:: PROBLEM DESCRIPTION ::
Return each line of the records below that contains the word "name", copying every such line in full. Matching is case-sensitive.

:: STORED RECORDS ::
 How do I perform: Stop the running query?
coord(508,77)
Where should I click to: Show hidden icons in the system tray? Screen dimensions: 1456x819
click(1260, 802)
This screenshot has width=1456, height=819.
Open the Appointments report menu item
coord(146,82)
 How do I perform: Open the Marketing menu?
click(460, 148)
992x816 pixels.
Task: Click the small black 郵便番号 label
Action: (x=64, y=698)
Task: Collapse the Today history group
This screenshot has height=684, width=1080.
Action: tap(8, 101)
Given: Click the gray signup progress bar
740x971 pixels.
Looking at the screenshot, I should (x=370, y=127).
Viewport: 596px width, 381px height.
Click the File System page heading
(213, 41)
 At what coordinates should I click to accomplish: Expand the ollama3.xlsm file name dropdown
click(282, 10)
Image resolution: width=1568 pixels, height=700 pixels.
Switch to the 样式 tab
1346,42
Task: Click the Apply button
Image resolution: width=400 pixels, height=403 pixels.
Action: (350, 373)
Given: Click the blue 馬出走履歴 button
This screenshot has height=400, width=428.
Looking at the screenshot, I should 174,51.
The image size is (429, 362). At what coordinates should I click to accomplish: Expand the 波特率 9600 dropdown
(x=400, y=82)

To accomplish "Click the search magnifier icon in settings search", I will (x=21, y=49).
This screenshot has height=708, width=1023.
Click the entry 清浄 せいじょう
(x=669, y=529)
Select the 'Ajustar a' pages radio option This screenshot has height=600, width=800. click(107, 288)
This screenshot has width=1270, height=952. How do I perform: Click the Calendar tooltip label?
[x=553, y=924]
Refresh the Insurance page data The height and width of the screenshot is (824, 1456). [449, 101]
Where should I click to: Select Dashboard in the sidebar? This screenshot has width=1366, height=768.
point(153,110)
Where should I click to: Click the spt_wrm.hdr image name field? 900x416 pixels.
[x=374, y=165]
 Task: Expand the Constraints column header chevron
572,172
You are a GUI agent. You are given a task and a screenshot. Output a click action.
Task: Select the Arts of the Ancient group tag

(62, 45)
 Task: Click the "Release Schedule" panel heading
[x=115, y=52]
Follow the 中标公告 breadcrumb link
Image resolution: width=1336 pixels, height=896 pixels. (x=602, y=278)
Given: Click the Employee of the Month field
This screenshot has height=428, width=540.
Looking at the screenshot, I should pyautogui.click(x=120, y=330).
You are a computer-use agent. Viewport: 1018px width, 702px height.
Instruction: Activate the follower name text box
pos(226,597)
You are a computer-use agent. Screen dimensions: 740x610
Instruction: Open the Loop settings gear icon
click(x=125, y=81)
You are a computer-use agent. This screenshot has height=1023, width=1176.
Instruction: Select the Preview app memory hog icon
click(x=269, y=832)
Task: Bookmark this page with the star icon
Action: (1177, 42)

:: ANSWER FOR THE TASK ::
 At what coordinates should I click to accomplish: Expand the ollama3.xlsm file name dropdown
Where should I click to: Click the spt_wrm.hdr image name field? 900x416 pixels.
Instruction: Activate the follower name text box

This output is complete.